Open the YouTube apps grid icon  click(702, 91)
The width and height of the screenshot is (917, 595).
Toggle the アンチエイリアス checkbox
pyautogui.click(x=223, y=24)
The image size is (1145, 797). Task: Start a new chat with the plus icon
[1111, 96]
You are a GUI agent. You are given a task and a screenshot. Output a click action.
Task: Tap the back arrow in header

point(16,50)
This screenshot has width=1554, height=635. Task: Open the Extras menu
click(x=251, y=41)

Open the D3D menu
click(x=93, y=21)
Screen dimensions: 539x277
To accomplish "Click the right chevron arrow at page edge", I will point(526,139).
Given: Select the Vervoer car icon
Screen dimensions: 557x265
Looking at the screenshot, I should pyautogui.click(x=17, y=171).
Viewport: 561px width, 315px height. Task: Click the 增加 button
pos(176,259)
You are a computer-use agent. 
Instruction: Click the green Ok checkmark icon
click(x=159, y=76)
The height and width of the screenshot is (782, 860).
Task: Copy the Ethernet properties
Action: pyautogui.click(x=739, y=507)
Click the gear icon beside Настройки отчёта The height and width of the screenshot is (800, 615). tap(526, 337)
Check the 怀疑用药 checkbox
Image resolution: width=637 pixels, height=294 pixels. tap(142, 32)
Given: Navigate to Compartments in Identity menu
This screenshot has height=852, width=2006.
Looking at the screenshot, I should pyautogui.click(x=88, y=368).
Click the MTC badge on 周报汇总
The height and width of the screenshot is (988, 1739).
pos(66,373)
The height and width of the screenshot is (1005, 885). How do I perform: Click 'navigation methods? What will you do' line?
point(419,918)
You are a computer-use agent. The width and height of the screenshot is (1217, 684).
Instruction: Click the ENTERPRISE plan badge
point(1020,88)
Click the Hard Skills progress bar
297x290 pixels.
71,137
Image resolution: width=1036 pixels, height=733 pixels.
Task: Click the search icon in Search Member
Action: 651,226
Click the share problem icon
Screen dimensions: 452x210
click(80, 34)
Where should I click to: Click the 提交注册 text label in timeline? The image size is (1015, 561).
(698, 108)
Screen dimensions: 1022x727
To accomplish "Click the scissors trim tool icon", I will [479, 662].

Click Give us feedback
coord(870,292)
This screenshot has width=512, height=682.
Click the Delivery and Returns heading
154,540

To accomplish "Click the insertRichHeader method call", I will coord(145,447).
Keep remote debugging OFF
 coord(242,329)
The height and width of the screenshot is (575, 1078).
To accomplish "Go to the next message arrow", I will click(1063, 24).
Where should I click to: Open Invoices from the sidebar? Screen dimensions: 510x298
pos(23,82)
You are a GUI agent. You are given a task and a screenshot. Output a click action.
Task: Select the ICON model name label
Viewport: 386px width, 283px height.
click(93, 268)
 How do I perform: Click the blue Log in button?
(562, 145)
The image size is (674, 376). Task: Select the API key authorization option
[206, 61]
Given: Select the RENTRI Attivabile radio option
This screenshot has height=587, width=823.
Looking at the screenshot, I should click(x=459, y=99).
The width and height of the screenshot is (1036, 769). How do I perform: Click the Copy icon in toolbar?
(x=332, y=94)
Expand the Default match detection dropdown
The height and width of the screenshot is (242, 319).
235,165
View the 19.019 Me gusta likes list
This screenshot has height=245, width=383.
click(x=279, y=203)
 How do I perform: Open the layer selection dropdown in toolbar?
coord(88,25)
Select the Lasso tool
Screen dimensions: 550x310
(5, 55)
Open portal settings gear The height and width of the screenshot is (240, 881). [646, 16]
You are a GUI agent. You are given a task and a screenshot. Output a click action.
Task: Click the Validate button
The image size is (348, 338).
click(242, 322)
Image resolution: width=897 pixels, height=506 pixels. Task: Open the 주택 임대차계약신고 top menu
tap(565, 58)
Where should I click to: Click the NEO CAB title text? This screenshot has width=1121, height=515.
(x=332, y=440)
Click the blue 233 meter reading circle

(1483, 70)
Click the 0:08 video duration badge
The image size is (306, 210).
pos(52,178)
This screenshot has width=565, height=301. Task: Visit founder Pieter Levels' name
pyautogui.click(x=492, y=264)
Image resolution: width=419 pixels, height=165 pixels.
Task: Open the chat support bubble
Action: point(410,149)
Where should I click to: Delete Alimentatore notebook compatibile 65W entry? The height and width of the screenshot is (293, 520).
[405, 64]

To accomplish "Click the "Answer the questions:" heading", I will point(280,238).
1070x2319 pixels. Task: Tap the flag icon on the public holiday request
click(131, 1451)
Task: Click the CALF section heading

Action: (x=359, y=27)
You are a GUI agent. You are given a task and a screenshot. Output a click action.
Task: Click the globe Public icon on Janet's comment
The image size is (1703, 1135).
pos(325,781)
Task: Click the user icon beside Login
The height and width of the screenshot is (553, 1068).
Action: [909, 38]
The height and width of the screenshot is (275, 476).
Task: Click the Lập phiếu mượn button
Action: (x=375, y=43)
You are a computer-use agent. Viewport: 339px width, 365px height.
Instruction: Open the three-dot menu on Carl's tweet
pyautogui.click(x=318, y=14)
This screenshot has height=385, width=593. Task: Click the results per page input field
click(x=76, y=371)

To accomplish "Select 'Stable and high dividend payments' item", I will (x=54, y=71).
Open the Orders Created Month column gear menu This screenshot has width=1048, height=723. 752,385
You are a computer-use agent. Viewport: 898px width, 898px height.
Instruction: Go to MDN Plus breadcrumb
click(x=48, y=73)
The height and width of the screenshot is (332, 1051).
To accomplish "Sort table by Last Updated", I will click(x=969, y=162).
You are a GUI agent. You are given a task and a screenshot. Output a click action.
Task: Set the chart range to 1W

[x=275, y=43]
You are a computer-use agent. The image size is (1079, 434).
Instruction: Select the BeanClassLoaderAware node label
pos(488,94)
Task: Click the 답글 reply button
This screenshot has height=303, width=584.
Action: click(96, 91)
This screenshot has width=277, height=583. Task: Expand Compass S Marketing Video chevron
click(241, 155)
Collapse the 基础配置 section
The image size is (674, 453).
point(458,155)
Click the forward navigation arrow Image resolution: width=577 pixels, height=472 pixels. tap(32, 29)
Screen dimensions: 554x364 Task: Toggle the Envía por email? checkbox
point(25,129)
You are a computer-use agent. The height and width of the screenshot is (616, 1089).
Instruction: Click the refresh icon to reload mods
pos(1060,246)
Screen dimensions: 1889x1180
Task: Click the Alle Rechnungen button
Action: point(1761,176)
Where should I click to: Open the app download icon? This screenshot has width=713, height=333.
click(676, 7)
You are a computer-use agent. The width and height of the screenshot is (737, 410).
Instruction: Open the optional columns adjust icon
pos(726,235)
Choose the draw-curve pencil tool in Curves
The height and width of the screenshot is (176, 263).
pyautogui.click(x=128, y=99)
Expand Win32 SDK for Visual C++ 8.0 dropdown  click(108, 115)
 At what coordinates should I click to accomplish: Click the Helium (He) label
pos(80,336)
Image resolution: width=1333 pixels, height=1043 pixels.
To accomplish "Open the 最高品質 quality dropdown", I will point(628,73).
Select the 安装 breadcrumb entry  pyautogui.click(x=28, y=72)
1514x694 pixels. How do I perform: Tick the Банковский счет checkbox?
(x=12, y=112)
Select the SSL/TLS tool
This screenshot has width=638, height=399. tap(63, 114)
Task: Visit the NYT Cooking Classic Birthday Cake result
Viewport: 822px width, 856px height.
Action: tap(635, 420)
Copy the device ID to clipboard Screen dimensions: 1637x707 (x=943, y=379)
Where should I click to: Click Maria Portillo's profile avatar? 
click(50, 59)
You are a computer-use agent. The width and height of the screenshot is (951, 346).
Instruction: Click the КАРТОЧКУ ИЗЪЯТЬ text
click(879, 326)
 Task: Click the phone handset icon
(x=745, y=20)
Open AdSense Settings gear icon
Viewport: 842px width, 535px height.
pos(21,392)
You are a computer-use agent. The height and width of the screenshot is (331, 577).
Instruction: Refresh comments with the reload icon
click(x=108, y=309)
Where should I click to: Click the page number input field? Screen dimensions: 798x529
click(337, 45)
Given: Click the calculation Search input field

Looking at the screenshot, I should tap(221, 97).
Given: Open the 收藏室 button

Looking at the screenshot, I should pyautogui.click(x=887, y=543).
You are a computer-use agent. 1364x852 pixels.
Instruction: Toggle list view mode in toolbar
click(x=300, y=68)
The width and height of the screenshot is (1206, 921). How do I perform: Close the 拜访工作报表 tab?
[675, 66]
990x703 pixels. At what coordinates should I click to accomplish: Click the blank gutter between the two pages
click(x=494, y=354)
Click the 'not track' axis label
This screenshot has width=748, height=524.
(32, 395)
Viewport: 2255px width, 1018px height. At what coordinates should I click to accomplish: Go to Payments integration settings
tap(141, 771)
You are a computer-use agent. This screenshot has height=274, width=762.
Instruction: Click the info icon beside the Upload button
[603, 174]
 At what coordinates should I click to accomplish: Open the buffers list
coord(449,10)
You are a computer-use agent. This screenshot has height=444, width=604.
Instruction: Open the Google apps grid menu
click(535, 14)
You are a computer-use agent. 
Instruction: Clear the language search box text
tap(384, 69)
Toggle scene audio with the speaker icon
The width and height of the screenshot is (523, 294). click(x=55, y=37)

» Job: Copy the lines of the records above from the one holding "This screenshot has width=512, height=682." through the one holding "(x=332, y=94)", inclusive, swapping "Delivery and Returns" for "Shipping and Returns" and leaving everything else as it is.

» Written response:
This screenshot has width=512, height=682.
Click the Shipping and Returns heading
154,540

To accomplish "Click the insertRichHeader method call", I will coord(145,447).
Keep remote debugging OFF
 coord(242,329)
The height and width of the screenshot is (575, 1078).
To accomplish "Go to the next message arrow", I will click(1063, 24).
Where should I click to: Open Invoices from the sidebar? Screen dimensions: 510x298
pos(23,82)
You are a GUI agent. You are given a task and a screenshot. Output a click action.
Task: Select the ICON model name label
Viewport: 386px width, 283px height.
click(93, 268)
 How do I perform: Click the blue Log in button?
(562, 145)
The image size is (674, 376). Task: Select the API key authorization option
[206, 61]
Given: Select the RENTRI Attivabile radio option
This screenshot has height=587, width=823.
Looking at the screenshot, I should click(x=459, y=99).
The width and height of the screenshot is (1036, 769). How do I perform: Click the Copy icon in toolbar?
(x=332, y=94)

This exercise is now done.